* [Instructions to follow] Below is a listing. Write out exactly its lines between the one holding "The image size is (1024, 592)." and the one holding "This screenshot has height=706, width=913.", inclusive.

______

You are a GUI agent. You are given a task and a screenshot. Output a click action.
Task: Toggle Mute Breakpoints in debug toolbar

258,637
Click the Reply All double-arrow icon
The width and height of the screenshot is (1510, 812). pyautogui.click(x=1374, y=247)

______

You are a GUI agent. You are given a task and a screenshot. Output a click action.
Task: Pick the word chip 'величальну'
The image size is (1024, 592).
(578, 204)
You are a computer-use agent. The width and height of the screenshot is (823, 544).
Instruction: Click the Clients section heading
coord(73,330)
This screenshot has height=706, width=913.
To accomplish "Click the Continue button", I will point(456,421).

______

* [Result of this exercise]
The image size is (1024, 592).
(578, 204)
You are a computer-use agent. The width and height of the screenshot is (823, 544).
Instruction: Click the Clients section heading
coord(73,330)
This screenshot has height=706, width=913.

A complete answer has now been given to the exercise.